Dyer’s-Weed-Reseda luteola
Dyer’s-weed flower is a biennial herb that can grow up to 150 centimeters. In the first year of the plant, only leaves are formed, in the second year its development is completed. The budgerigar blooms in June with pointed flowers that follow the sun like sunflowers.
At the end of June, flowering ends. The plant does not need fertile soil to grow. dyer’s weed; It can grow in moist, sandy and gravelly soil. It can even be seen that this plant grows on its own after a year on newly built roadsides. This plant is a plant that is widely grown in Western Asia and Mediterranean countries, as well as cultivated.
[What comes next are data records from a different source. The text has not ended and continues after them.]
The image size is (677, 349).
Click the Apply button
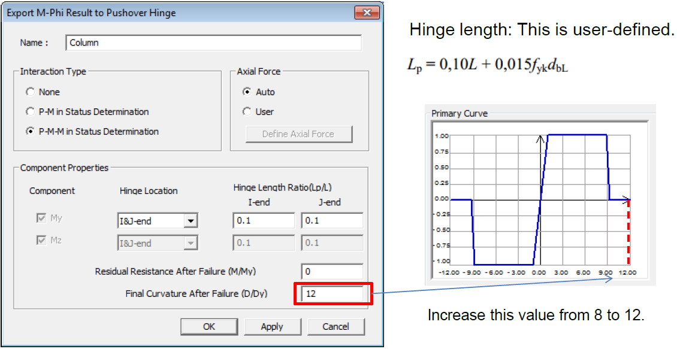pos(271,327)
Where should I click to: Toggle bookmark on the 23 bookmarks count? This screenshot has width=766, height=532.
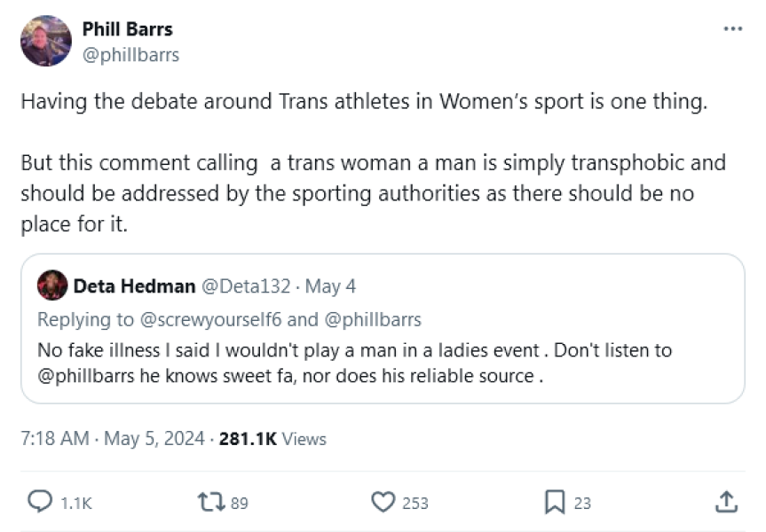click(x=581, y=502)
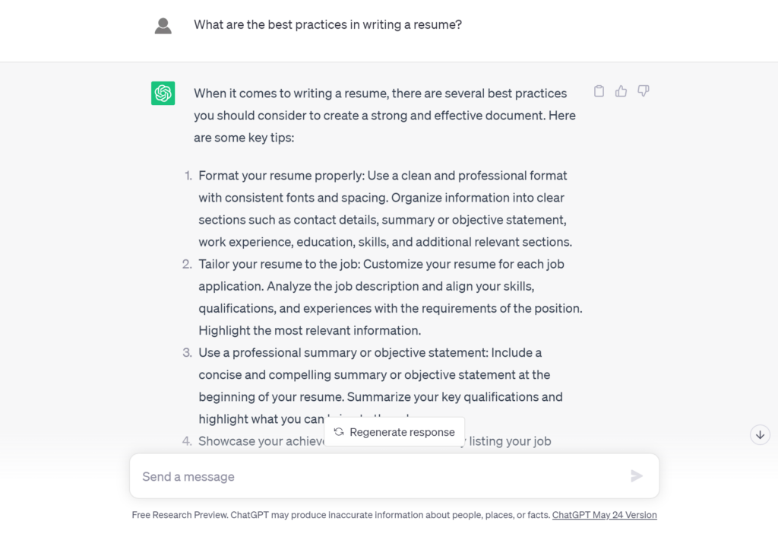Click the "Free Research Preview" disclaimer text
Image resolution: width=778 pixels, height=534 pixels.
coord(341,515)
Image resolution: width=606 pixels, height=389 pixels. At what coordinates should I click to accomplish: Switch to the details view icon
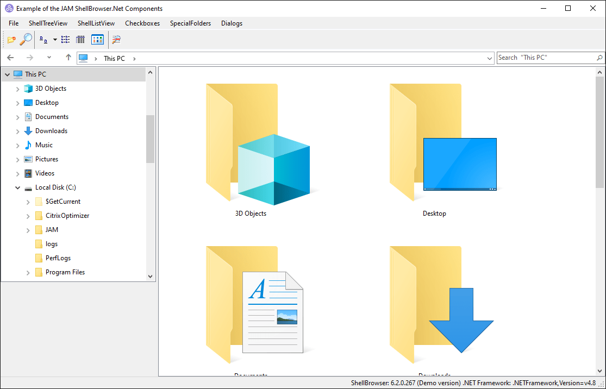click(80, 40)
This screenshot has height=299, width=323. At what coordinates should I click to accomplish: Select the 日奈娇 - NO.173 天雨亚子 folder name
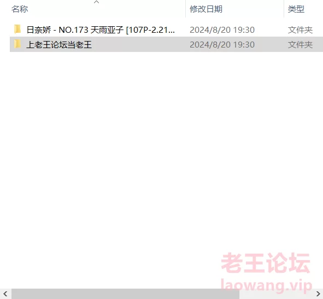point(101,30)
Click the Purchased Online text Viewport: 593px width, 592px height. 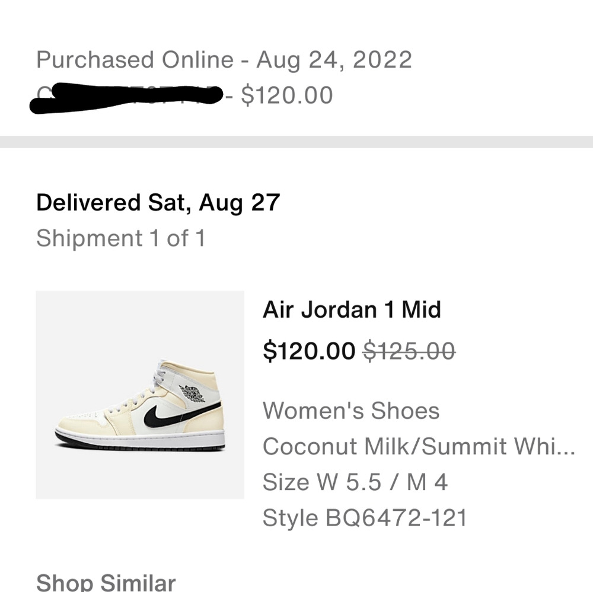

The main dye in the structure of Dyer’s-weed is luteolin. Many old textiles, which were determined to be dyed with luteolin dyes as a result of dyes analysis, have survived until today with little or no fading.
It is known that Dyer’s-weed was used in textile dyeing and as a pigment in wall paintings, paintings and icons in prehistoric times.
The seeds of Dyer’s-weedflower were found in the Neolithic lake excavation in Switzerland. It was widely cultivated and used in painting in Hellenistic and Roman periods.
In the dye and mordant analyzes of Nubian textiles in the 6th century BC, it was determined that budgerigar was used as dye and iron and aluminum
were used as mordant.
In the Romans, dyer’s weed was known as one of the best plants with light fastness. Priestess dresses of Dyer’s-weedand virgin girls
It is said to have been used to dye wedding dresses. He said that only women's clothes were dyed with pilini budgerigar.
When the dye analyzes of Coptic textiles of the 3rd and 10th centuries are made, it is seen that the budgerigar was widely used in Egypt. These textiles are yellow in color; budgerigar, orange in color; together with budgerigar in madder and green; dyer’s weed and indigo were used.
It has been determined that the 16th century Uşak carpets, which are one of the brightest periods of Turkish carpet art, were dyed with dyer’s weed in the yellow dye analysis of the carpet group known as Lotto carpets. The budgerigar, which was a very popular dye plant in the Ottoman Empire, was frequently used in both wool and silk dyeing. It was used in the yellow colors of Ottoman fabrics and together with indigo (Isatis tinctoria) or Indigofera tinctoria as the yellow component of green.
It has been cultivated in Europe and America for centuries. The cultivation (culture) of the plant in Turkey and Europe continued until the end of the 19th century. However, since it could not compete with synthetic dyes, its agriculture was abandoned.
Until the middle of the 20th century, it was used as the yellow color of Moroccan carpets and the yellow component of the green color.
With the re-emergence of natural dyes after the 1980s, they started to be used again in Turkey, especially in Western Anatolia and Central Anatolia.
It can be made with the dried and ground stem, leaves and flowers of the plant by dyeing with mordant.